What to produce => Wherever a line holds the word "will", copy that line from the data.

Input data Block Start

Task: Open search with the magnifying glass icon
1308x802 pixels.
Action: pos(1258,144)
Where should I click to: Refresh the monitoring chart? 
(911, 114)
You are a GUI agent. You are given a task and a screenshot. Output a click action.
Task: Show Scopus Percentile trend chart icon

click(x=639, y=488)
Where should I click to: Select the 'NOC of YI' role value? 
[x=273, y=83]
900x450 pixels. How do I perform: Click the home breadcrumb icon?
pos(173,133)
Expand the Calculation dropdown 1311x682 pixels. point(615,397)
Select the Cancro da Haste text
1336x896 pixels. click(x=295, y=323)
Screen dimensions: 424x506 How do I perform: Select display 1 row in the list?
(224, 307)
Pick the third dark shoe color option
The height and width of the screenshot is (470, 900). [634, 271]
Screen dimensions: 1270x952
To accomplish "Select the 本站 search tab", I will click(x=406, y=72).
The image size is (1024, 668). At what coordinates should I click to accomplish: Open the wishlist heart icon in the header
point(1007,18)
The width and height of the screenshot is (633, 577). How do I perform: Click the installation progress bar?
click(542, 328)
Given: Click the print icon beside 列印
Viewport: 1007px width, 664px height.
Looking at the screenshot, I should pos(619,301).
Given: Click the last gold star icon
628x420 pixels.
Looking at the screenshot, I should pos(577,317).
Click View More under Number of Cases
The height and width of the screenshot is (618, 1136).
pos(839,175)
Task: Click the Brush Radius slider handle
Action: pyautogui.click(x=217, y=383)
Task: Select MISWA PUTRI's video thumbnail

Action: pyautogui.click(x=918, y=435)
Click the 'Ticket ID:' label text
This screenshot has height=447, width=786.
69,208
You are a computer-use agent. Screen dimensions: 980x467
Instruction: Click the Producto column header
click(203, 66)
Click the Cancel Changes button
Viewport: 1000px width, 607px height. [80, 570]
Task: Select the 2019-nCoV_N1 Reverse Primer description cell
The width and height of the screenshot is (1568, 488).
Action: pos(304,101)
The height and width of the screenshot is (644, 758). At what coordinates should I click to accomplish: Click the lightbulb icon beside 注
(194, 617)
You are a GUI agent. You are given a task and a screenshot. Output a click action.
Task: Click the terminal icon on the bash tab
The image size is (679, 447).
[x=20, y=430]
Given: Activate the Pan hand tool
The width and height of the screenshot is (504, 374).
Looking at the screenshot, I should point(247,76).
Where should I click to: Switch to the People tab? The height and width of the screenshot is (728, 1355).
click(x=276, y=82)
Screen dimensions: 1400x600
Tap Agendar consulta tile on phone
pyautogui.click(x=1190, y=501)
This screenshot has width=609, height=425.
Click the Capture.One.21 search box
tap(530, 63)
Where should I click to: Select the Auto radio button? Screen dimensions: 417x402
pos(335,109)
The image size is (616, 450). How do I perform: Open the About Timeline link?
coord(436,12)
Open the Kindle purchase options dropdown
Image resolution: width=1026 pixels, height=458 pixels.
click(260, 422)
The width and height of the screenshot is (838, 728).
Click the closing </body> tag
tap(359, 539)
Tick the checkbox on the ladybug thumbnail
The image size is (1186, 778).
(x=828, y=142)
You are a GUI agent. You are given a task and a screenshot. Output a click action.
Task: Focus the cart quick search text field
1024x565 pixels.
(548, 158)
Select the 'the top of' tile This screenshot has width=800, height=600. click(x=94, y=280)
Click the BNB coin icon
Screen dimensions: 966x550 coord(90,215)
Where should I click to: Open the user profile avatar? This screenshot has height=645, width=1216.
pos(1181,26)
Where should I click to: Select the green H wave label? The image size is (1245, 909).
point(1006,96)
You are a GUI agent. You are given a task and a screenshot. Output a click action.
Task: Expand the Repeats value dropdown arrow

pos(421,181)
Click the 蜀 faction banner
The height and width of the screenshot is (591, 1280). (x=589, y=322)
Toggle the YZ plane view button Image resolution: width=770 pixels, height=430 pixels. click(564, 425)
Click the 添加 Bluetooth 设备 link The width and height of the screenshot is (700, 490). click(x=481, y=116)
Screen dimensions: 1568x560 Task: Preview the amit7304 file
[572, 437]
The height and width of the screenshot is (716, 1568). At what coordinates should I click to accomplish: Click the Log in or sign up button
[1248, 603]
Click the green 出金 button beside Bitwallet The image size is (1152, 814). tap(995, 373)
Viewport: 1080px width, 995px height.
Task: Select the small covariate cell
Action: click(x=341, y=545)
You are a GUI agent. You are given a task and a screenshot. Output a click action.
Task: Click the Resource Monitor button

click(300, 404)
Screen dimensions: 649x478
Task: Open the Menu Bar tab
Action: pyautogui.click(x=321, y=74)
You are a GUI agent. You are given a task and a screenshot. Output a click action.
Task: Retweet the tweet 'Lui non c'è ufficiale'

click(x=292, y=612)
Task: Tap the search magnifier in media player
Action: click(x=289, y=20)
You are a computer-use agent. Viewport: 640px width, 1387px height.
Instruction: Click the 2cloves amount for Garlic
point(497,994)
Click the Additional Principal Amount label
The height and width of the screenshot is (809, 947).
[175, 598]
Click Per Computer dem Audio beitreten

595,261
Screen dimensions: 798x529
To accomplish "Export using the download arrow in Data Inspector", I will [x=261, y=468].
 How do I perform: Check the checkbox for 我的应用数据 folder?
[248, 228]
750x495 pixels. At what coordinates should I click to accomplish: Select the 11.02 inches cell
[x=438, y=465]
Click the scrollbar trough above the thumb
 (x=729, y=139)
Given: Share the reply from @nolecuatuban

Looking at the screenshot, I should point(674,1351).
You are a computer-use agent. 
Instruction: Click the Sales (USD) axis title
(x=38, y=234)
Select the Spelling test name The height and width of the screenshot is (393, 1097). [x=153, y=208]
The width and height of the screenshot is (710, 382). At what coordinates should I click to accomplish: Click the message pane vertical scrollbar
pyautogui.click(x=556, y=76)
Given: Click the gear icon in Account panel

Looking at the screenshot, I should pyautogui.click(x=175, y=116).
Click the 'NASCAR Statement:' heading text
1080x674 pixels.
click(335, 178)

Input data Block End

Solution to this task =>
To accomplish "Select the 本站 search tab", I will click(x=406, y=72).
To accomplish "Export using the download arrow in Data Inspector", I will [x=261, y=468].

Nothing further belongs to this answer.